Diverse ragioni potrebbero essere alla base di tale dinamica: tra queste la decisione di vendere i bond da parte di investitori stranieri, proprio a causa della guerra commerciale. Difficile indicare tuttavia con certezza una causa. Ciò che si sa però è che in questo modo aumenta la pressione sia sul mercato azionario che quello del credito.

Le banche statunitensi registrano solidi profitti, ma non riescono a rasserenare gli investitori

Nemmeno l'annuncio di utili superiori alle attese da parte di alcune delle maggiori banche statunitensi è riuscita a risollevare la Borsa. JPMorgan Chase, Morgan Stanley e Wells Fargo hanno riportato utili per i primi tre mesi dell'anno più alti del previsto. Se JPMorgan Chase guadagna per ora 2 punti percentuali, il titolo di Morgan Stanley è in calo di oltre mezzo punto, mentre Wells Fargo perde il 3,5 per cento.

Anche un altro rapporto sull'inflazione migliore del previsto, non ha giovato all'umore degl investitori, benché tali dati possano almeno in teoria convincere la Fed a ritoccare al ribasso i tassi d'interesse, al fine di sostenere l'economia. A prevalere è la paura che i dazi possano spingere al rialzo i prezzi, vanificando l'andamento dell'ultimo periodo.

Nei mercati azionari esteri, gli andamenti sono stati contrastati in tutto il mondo.

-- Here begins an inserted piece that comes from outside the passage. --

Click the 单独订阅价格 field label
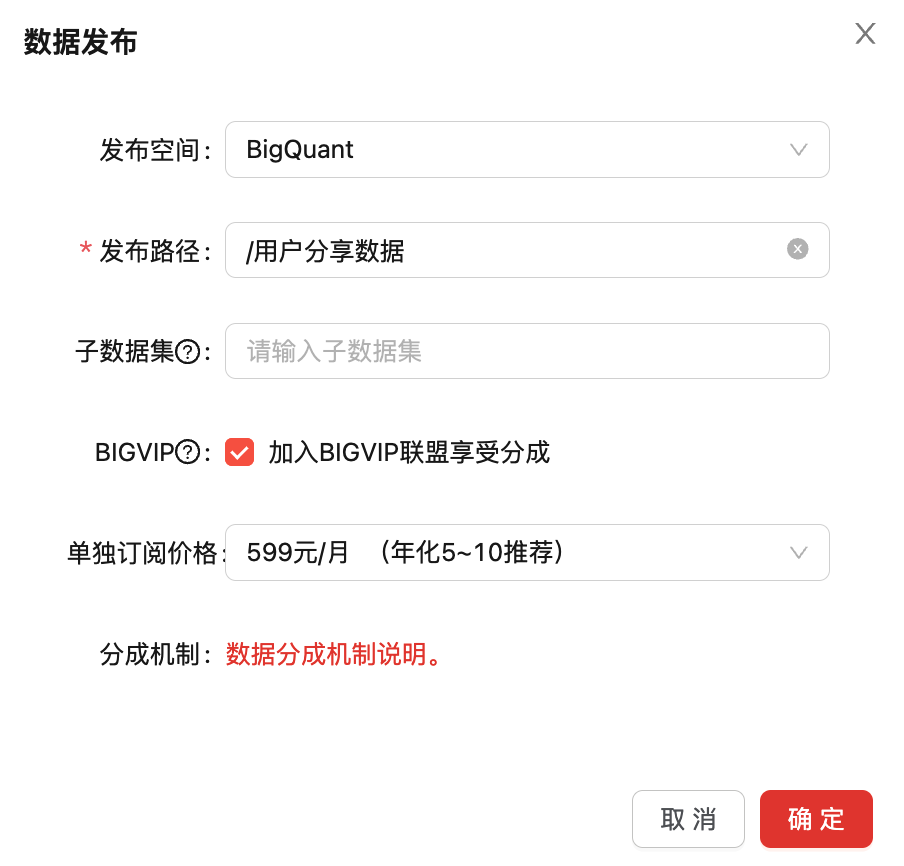pyautogui.click(x=143, y=553)
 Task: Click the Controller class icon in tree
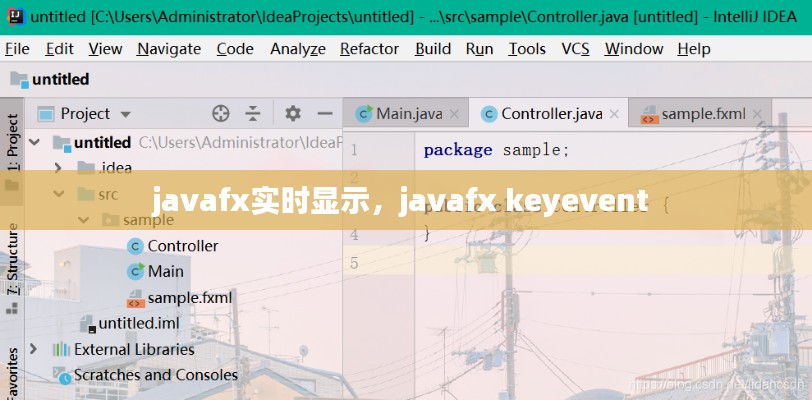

Il DAX tedesco ha perso l'1,6 per cento, ma il FTSE 100 di Londra ha guadagnato lo 0,3 per cento dopo che il governo ha rivelato che l'economia del Regno Unito ha registrato un aumento della crescita a febbraio. Il Nikkei 225 del Giappone è sceso del 3 per cento, mentre l'Hang Seng di Hong Kong è salito dell'1,1 per cento.